▶ _Directions_:
The output must start at the line containing "This screenshot has height=379, width=600." in the records below and stop at the last line, matching each line exactly and leaving out every picture.

──────── Exercise data ────────

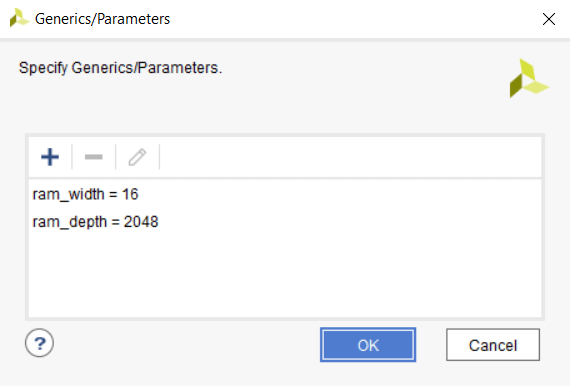Click the separator between plus and minus icons

(x=72, y=157)
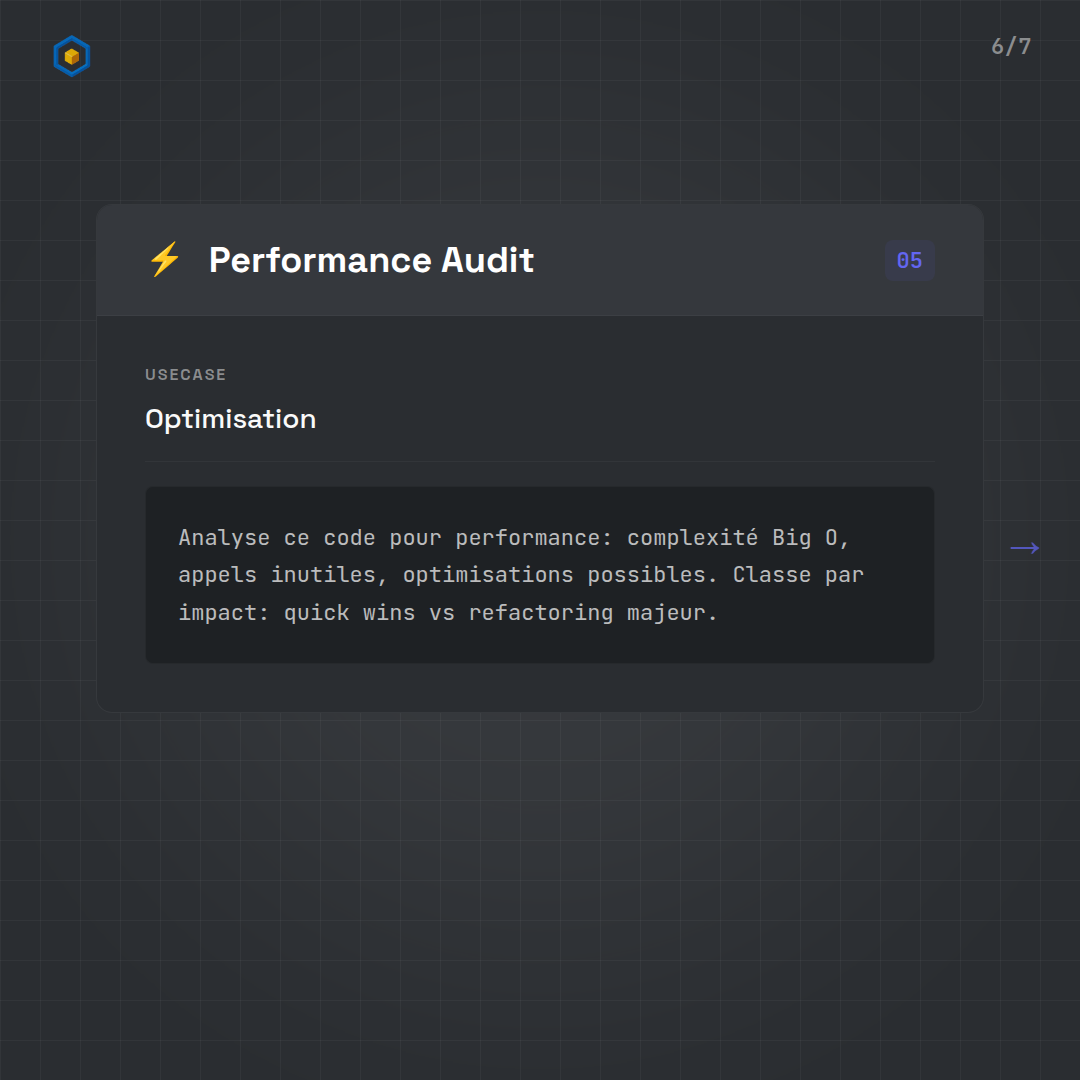The height and width of the screenshot is (1080, 1080).
Task: Click the USECASE label
Action: pyautogui.click(x=186, y=375)
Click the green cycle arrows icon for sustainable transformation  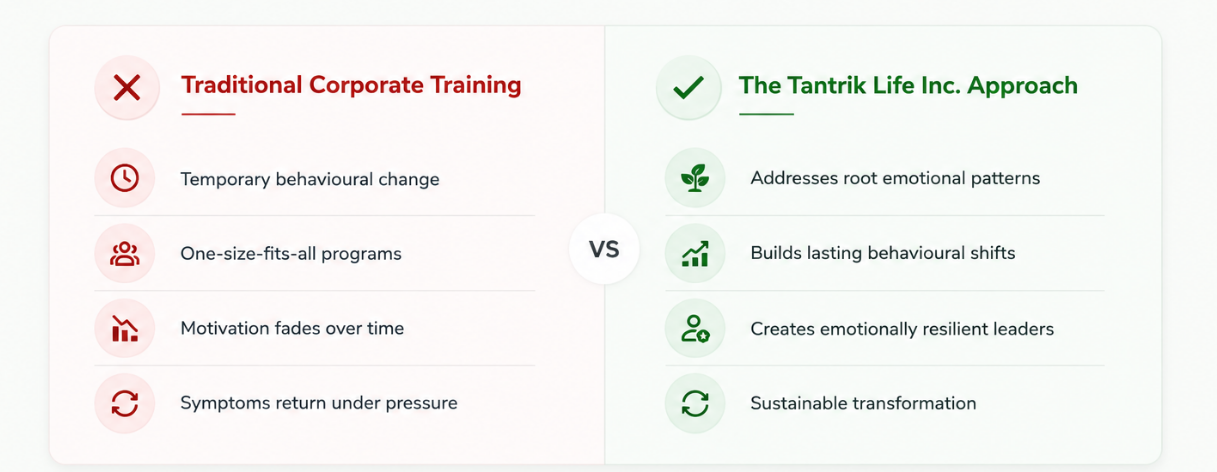point(695,403)
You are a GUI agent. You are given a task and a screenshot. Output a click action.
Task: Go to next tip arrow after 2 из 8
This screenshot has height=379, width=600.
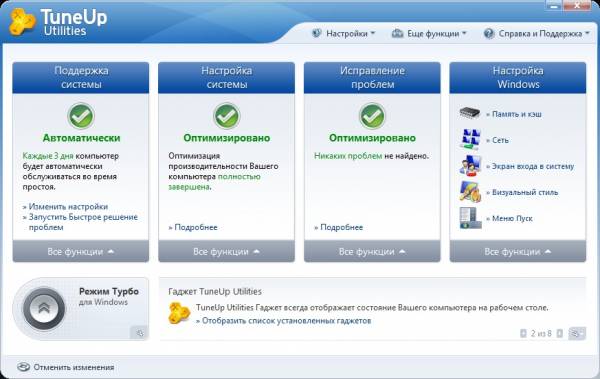point(559,333)
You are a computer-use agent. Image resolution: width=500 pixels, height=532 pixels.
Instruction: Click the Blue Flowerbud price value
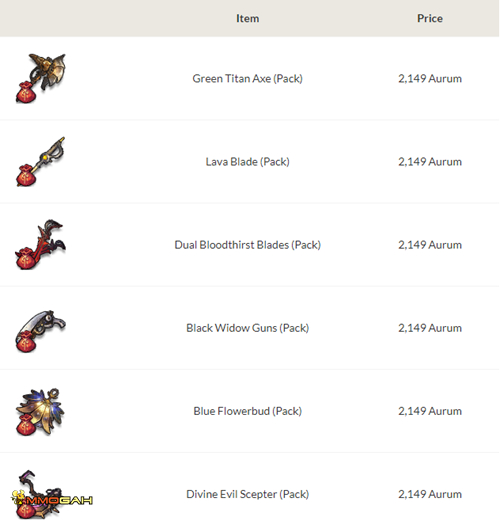click(x=430, y=411)
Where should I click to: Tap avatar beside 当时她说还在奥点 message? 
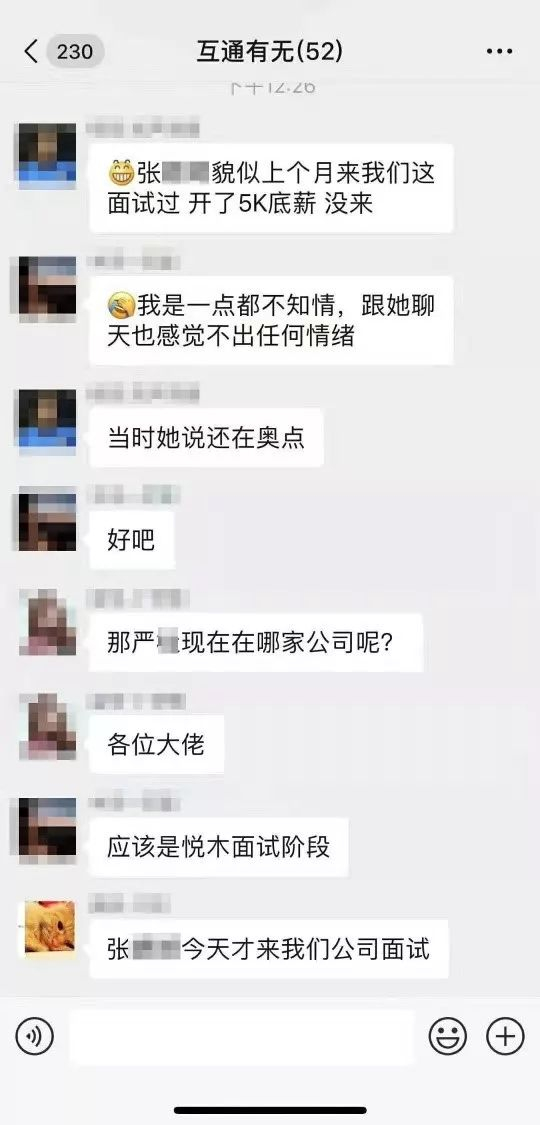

────────

▶ _Output_:
This screenshot has height=379, width=600.
point(559,333)
You are a computer-use agent. Image resolution: width=500 pixels, height=532 pixels.
Instruction: Click the Blue Flowerbud price value
click(x=430, y=411)
Where should I click to: Tap avatar beside 当时她说还在奥点 message? 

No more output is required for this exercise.